Exercise aim:
Reproduce the entire listing below verbatim, line for line, with no changes.

[Dataset excerpt]
○ ○ ○ ○

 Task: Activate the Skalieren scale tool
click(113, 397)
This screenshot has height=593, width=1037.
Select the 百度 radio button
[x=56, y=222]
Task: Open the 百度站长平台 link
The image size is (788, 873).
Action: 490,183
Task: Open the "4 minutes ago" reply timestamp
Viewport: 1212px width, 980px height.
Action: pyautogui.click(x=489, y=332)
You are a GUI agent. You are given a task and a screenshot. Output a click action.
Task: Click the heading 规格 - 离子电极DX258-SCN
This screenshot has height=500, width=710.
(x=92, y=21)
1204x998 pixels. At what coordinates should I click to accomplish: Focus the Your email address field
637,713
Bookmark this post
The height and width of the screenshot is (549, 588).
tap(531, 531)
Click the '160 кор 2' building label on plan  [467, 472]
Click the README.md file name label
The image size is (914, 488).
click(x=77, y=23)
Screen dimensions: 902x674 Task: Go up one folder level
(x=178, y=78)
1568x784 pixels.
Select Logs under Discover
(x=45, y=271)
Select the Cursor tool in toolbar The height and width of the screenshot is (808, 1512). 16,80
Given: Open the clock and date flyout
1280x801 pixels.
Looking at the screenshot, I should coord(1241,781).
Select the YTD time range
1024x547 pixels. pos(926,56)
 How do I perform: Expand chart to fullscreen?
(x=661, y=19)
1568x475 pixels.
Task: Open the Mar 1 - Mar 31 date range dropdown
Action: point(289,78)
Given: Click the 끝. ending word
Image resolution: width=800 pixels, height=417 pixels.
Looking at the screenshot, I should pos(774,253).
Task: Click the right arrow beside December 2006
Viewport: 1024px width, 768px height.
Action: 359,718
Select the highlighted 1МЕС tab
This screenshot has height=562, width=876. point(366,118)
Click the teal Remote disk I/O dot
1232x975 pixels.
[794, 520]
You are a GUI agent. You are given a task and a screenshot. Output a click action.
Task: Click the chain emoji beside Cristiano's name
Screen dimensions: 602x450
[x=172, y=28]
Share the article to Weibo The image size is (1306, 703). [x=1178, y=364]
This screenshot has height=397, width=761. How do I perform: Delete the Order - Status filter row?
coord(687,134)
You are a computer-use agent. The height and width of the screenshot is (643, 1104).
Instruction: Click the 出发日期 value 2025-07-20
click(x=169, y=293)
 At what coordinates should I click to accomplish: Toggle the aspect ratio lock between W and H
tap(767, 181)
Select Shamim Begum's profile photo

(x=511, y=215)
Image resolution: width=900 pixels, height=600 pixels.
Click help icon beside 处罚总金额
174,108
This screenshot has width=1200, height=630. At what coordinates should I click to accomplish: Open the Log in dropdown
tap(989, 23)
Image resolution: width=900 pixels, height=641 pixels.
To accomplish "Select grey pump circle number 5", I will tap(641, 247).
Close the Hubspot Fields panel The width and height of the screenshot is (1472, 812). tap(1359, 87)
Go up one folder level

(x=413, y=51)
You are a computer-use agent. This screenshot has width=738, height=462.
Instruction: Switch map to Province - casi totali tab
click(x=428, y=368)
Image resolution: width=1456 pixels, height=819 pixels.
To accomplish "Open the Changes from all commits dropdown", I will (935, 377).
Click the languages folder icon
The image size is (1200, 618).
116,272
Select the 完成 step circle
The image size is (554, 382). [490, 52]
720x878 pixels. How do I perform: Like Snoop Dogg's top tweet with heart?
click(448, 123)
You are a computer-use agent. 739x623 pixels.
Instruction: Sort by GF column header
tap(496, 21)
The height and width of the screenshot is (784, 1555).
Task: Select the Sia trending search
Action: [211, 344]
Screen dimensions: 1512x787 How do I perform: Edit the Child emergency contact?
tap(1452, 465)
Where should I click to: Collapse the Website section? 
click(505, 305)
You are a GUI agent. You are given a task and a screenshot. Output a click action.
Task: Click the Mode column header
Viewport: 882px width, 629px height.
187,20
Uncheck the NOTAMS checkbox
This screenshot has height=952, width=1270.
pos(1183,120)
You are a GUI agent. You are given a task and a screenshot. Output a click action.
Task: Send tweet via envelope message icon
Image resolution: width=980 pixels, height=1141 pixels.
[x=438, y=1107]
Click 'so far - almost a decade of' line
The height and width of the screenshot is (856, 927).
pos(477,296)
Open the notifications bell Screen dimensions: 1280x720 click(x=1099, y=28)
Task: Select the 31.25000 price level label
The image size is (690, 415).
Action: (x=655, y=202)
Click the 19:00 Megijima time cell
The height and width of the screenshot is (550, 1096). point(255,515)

○ ○ ○ ○

Task output:
 Task: Activate the Skalieren scale tool
click(113, 397)
This screenshot has height=593, width=1037.
Select the 百度 radio button
[x=56, y=222]
Task: Open the 百度站长平台 link
The image size is (788, 873).
Action: 490,183
Task: Open the "4 minutes ago" reply timestamp
Viewport: 1212px width, 980px height.
Action: pyautogui.click(x=489, y=332)
You are a GUI agent. You are given a task and a screenshot. Output a click action.
Task: Click the heading 规格 - 离子电极DX258-SCN
This screenshot has height=500, width=710.
(x=92, y=21)
1204x998 pixels. At what coordinates should I click to accomplish: Focus the Your email address field
637,713
Bookmark this post
The height and width of the screenshot is (549, 588).
tap(531, 531)
Click the '160 кор 2' building label on plan  [467, 472]
Click the README.md file name label
The image size is (914, 488).
click(x=77, y=23)
Screen dimensions: 902x674 Task: Go up one folder level
(x=178, y=78)
1568x784 pixels.
Select Logs under Discover
(x=45, y=271)
Select the Cursor tool in toolbar The height and width of the screenshot is (808, 1512). 16,80
Given: Open the clock and date flyout
1280x801 pixels.
Looking at the screenshot, I should coord(1241,781).
Select the YTD time range
1024x547 pixels. pos(926,56)
 How do I perform: Expand chart to fullscreen?
(x=661, y=19)
1568x475 pixels.
Task: Open the Mar 1 - Mar 31 date range dropdown
Action: point(289,78)
Given: Click the 끝. ending word
Image resolution: width=800 pixels, height=417 pixels.
Looking at the screenshot, I should pos(774,253).
Task: Click the right arrow beside December 2006
Viewport: 1024px width, 768px height.
Action: 359,718
Select the highlighted 1МЕС tab
This screenshot has height=562, width=876. point(366,118)
Click the teal Remote disk I/O dot
1232x975 pixels.
[794, 520]
You are a GUI agent. You are given a task and a screenshot. Output a click action.
Task: Click the chain emoji beside Cristiano's name
Screen dimensions: 602x450
[x=172, y=28]
Share the article to Weibo The image size is (1306, 703). [x=1178, y=364]
This screenshot has height=397, width=761. How do I perform: Delete the Order - Status filter row?
coord(687,134)
You are a computer-use agent. The height and width of the screenshot is (643, 1104).
Instruction: Click the 出发日期 value 2025-07-20
click(x=169, y=293)
 At what coordinates should I click to accomplish: Toggle the aspect ratio lock between W and H
tap(767, 181)
Select Shamim Begum's profile photo

(x=511, y=215)
Image resolution: width=900 pixels, height=600 pixels.
Click help icon beside 处罚总金额
174,108
This screenshot has width=1200, height=630. At what coordinates should I click to accomplish: Open the Log in dropdown
tap(989, 23)
Image resolution: width=900 pixels, height=641 pixels.
To accomplish "Select grey pump circle number 5", I will tap(641, 247).
Close the Hubspot Fields panel The width and height of the screenshot is (1472, 812). tap(1359, 87)
Go up one folder level

(x=413, y=51)
You are a computer-use agent. This screenshot has width=738, height=462.
Instruction: Switch map to Province - casi totali tab
click(x=428, y=368)
Image resolution: width=1456 pixels, height=819 pixels.
To accomplish "Open the Changes from all commits dropdown", I will (935, 377).
Click the languages folder icon
The image size is (1200, 618).
116,272
Select the 完成 step circle
The image size is (554, 382). [490, 52]
720x878 pixels. How do I perform: Like Snoop Dogg's top tweet with heart?
click(448, 123)
You are a computer-use agent. 739x623 pixels.
Instruction: Sort by GF column header
tap(496, 21)
The height and width of the screenshot is (784, 1555).
Task: Select the Sia trending search
Action: [211, 344]
Screen dimensions: 1512x787 How do I perform: Edit the Child emergency contact?
tap(1452, 465)
Where should I click to: Collapse the Website section? 
click(505, 305)
You are a GUI agent. You are given a task and a screenshot. Output a click action.
Task: Click the Mode column header
Viewport: 882px width, 629px height.
187,20
Uncheck the NOTAMS checkbox
This screenshot has height=952, width=1270.
pos(1183,120)
You are a GUI agent. You are given a task and a screenshot. Output a click action.
Task: Send tweet via envelope message icon
Image resolution: width=980 pixels, height=1141 pixels.
[x=438, y=1107]
Click 'so far - almost a decade of' line
The height and width of the screenshot is (856, 927).
pos(477,296)
Open the notifications bell Screen dimensions: 1280x720 click(x=1099, y=28)
Task: Select the 31.25000 price level label
The image size is (690, 415).
Action: (x=655, y=202)
Click the 19:00 Megijima time cell
The height and width of the screenshot is (550, 1096). point(255,515)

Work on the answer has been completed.